The site is in an attractive location, largely surrounded by the sea.  Unfortunately I found this trip to Nora very unsatisfying and to a large degree this was because you HAD to join a tour group.  Now, I knew that they did tours but I didn’t realise that you were forced to go around the site with one.  So, we had a tight schedule due to our having to catch a particular bus back to Cagliari, and were annoyed to discover that we had to wait for over an hour for a tour in English.  We opted for a forty-odd minute wait which meant we went around with a French group instead.

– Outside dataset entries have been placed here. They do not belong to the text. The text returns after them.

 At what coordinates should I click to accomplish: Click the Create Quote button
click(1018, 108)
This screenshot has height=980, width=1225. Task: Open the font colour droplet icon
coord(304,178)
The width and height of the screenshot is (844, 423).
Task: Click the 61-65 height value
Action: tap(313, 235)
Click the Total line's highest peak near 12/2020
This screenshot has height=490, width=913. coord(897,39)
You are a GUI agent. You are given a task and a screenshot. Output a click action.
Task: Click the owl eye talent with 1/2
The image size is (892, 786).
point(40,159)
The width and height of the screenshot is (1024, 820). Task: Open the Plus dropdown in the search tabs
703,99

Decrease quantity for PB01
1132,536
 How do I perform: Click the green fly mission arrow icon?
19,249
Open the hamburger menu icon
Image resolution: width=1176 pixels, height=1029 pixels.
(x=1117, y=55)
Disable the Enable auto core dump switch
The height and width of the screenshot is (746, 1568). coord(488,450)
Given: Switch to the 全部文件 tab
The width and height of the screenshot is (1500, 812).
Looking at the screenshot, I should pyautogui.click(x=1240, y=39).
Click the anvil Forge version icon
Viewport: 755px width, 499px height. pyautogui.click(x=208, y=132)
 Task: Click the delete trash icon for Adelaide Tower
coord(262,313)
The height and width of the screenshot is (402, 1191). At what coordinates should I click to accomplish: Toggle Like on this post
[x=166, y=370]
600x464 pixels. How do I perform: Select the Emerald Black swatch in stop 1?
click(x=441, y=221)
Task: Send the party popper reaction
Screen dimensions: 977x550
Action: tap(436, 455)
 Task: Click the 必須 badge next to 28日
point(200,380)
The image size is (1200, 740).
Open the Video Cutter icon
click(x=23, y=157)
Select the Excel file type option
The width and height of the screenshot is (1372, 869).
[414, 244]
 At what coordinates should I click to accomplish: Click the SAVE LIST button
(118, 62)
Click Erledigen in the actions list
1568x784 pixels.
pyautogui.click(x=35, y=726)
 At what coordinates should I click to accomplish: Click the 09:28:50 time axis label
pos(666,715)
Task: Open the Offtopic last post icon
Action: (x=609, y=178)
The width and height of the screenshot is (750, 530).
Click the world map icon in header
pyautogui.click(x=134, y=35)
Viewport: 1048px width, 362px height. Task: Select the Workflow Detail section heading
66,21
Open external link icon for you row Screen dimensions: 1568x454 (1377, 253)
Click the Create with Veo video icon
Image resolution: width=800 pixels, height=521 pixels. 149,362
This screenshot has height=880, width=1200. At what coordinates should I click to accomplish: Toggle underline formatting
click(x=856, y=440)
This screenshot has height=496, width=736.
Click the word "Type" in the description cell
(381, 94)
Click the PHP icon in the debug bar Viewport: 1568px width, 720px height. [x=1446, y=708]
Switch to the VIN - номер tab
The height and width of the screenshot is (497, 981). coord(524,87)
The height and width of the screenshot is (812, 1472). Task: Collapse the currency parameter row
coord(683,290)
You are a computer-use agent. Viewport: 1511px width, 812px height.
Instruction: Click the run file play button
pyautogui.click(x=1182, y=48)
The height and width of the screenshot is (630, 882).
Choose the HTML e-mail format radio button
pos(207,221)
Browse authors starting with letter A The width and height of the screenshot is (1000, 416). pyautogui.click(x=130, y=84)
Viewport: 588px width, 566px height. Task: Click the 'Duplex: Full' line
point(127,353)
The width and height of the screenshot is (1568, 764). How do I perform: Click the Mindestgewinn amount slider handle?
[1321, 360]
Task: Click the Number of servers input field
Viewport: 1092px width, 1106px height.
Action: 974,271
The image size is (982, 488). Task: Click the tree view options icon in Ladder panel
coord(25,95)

As it happens, the guide was not terribly informative.  She gave vague information that I’d already read about.  More annoyingly,  the ‘tour’ encompassed a rather short route that basically could have been walked in five minutes.  We could see the site extending in all directions from where we were allowed to go, which was incredibly frustrating.  We were forced to linger and stare at things that didn’t seem terribly interesting to me – and frankly I was bored much of the time.  The site, which should be incredibly atmospheric and is in a beautiful spot, just came across as being that sort of stereotypical place which puts people off archaeology.  It’s fair enough that they can’t monitor the whole site and that some areas have restricted access, but it’s hard to believe that allowing visitors to ramble around a little more freely would have been in any way a bother.  If we’d been allowed to choose whether to explore alone or not, I think it would have made a big difference to the experience.

Further Information

The limited information about the site is available only in Italian on their website:

One of the reasons we were particularly annoyed to have been held hostage with the tour times was because it meant that we didn’t have time to go to the local museum, which I gather has some fairly interesting stuff on show:

If you’re lucky, during your bus journey through the salt marshes, you’ll see some flamingos!

How To Get There

There is a bus that goes to Nora from the central bus station in Cagliari (next to McDonalds and the train station).  The buses run erratically and can be seen on a blue sheet of paper (or it was when I went) on the wall of the bus station, near the ticket counter.